New perovskite battery generates electricity for more than a thousand hours

The National Institute for Materials Science in Japan has developed a durable perovskite solar cell with an area of ​​only 1 square centimeter that can continuously generate electricity for more than 1,000 hours under sunlight with a photoelectric conversion efficiency (i.e., power generation efficiency) of more than 20%. Since this solar cell can be manufactured on the surface of plastic materials at a temperature of about 100°C, this technology will be used to develop lightweight and multifunctional solar cells.

Perovskite solar cells are considered to be the next generation of solar cells with broad application prospects because they are easier and cheaper to produce than traditional solar cells. However, perovskite solar cells also have disadvantages: they are easily degraded when they react with water molecules. It turns out that they are difficult to achieve both durability and high efficiency.

Most perovskite solar cells have a similar electricity generation mechanism. When the perovskite layer absorbs sunlight, electrons and holes are generated. These electrons and holes then migrate to the adjacent electron transport layer and hole transport layer, respectively, where they flow to generate an electric current. To improve both the efficiency and durability of perovskite solar cells, these layers and the interfaces between them need to enable electrons and holes to pass more freely, while making the interfaces impermeable to water molecules.

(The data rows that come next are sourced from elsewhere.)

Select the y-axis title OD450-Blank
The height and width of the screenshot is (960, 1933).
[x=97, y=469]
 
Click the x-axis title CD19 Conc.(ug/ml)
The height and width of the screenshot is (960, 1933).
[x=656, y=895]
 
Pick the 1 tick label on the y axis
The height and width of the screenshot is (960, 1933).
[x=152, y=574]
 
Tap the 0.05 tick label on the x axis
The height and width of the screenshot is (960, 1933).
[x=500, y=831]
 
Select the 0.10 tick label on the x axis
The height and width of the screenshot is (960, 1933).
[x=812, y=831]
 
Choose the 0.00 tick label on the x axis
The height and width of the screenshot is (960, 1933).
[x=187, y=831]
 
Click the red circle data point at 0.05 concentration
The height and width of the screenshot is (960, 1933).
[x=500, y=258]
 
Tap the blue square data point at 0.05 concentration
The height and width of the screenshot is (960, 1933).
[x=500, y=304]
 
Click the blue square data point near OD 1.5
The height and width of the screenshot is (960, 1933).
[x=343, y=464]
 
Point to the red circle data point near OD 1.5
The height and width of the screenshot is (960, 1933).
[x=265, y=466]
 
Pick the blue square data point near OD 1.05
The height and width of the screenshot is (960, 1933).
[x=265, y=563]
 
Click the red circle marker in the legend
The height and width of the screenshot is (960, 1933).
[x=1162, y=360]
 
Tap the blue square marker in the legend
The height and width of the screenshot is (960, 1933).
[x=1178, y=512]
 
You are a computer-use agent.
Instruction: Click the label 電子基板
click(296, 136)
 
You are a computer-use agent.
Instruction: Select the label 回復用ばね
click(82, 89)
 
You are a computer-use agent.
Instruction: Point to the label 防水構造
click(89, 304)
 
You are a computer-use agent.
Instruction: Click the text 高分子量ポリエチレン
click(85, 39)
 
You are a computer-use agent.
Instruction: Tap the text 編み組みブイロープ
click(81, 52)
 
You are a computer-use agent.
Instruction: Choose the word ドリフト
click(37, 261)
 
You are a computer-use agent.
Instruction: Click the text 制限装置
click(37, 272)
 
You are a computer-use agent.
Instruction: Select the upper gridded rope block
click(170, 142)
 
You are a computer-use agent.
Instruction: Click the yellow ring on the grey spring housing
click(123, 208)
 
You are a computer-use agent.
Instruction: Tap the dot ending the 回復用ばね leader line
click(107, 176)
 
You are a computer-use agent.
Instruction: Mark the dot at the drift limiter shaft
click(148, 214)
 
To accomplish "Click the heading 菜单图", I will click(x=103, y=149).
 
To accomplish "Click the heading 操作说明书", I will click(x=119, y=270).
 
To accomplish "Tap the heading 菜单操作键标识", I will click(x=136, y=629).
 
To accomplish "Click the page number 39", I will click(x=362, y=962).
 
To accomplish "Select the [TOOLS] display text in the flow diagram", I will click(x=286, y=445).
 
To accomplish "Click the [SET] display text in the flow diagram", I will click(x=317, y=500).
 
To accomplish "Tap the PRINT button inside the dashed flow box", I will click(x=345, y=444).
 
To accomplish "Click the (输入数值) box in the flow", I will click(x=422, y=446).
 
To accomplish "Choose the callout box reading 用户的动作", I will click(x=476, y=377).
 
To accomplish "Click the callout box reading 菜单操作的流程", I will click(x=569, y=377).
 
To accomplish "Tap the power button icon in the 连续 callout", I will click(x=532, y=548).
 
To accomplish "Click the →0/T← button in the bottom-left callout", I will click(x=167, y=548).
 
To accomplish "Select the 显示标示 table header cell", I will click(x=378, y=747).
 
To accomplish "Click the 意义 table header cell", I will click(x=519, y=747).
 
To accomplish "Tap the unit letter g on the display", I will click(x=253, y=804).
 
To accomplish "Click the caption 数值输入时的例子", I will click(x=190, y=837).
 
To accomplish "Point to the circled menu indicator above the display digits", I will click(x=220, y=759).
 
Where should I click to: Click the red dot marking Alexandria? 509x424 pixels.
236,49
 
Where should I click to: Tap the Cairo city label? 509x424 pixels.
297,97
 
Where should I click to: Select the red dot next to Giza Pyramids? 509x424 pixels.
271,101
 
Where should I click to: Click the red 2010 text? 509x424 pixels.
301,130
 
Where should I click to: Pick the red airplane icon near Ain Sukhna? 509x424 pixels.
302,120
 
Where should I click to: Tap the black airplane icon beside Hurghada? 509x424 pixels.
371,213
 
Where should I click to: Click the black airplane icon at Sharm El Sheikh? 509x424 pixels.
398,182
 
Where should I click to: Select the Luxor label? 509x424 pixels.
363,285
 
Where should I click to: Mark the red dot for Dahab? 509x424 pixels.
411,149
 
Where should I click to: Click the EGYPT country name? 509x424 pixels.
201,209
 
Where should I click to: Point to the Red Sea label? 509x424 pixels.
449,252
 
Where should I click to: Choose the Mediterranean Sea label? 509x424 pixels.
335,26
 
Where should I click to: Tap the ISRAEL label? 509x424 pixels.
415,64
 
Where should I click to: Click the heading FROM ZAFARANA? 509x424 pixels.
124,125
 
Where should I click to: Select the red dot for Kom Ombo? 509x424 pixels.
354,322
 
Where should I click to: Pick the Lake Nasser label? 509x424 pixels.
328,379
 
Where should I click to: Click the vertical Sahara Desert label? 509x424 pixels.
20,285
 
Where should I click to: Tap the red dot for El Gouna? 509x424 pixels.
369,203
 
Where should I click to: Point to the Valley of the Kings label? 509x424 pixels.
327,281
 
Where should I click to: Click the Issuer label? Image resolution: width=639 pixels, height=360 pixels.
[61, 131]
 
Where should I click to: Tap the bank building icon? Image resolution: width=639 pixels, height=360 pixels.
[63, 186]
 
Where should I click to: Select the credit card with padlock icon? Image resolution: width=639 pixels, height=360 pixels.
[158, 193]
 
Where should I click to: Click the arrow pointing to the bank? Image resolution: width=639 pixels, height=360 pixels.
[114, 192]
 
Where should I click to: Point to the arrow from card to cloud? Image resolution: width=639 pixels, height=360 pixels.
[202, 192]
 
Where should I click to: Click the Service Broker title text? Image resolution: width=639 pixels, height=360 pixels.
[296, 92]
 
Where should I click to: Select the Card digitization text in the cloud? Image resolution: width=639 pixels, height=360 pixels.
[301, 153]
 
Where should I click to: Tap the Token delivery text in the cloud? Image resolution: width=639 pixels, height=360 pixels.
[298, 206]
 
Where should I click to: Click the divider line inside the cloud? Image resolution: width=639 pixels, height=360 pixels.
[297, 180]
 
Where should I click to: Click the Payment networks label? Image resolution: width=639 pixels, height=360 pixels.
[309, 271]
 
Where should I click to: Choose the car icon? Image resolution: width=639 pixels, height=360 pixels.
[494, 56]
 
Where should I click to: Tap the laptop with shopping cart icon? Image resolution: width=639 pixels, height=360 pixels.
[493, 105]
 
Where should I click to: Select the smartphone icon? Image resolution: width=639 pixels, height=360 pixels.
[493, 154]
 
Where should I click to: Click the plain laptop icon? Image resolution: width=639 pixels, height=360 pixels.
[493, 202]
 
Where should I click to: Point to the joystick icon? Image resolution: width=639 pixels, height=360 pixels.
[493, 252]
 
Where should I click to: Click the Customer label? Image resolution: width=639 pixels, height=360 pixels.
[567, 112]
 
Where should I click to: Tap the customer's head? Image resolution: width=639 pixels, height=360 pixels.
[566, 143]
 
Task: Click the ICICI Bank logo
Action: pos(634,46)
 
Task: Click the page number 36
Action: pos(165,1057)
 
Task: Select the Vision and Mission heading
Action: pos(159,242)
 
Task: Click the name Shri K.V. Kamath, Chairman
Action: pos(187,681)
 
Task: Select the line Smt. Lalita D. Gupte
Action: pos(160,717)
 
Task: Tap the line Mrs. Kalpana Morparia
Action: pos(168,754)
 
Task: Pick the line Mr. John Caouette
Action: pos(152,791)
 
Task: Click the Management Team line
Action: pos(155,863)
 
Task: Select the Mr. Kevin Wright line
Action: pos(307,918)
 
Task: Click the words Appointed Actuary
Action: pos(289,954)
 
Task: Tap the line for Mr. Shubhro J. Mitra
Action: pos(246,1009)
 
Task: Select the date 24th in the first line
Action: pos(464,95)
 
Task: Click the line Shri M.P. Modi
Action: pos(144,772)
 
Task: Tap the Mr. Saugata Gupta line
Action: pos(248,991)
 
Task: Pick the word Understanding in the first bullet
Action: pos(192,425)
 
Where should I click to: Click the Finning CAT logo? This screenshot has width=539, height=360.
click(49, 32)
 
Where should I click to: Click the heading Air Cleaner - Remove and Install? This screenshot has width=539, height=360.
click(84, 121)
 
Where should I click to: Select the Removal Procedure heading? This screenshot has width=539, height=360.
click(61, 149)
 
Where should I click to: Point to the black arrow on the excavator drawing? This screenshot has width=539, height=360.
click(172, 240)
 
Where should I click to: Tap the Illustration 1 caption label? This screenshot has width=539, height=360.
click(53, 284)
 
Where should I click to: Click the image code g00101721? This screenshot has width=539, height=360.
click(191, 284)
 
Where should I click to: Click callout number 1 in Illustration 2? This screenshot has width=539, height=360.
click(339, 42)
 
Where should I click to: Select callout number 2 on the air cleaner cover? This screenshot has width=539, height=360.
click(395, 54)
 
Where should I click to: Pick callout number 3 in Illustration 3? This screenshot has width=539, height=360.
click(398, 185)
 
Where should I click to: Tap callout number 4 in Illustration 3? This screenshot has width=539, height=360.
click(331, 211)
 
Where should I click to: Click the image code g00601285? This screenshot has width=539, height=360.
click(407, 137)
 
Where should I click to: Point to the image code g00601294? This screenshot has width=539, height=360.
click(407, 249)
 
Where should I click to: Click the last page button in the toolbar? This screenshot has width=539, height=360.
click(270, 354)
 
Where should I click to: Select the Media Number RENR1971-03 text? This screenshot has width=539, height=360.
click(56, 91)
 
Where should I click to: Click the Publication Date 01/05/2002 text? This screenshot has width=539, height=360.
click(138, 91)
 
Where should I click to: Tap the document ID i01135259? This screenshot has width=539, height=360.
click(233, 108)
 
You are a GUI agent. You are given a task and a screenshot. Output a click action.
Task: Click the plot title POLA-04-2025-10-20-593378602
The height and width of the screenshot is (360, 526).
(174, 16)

The research team added a hydrazine derivative containing hydrophobic fluorine atoms (5F-phz) to the interface between the electron transport layer and the perovskite layer. This interface successfully prevented water molecules that penetrated the electron transport layer from contacting the perovskite layer, thereby improving the durability of the solar cell. The use of this interface also reduced the number of crystal defects formed on the surface of the perovskite layer, which is a cause of decreased power generation efficiency. In addition, the team added a phosphonic acid derivative (MeO-2PACz) to the interface between the hole transport layer and the perovskite layer, minimizing the formation of defects in the hole transport layer, thereby improving the power generation efficiency of the solar cell.

This research was recently published in Advanced Energy Materials. In the future, the team also plans to create a database of molecules that can be integrated into interfaces, conduct data-driven research, design molecules that can improve interface properties, and develop more efficient and durable perovskite solar cells.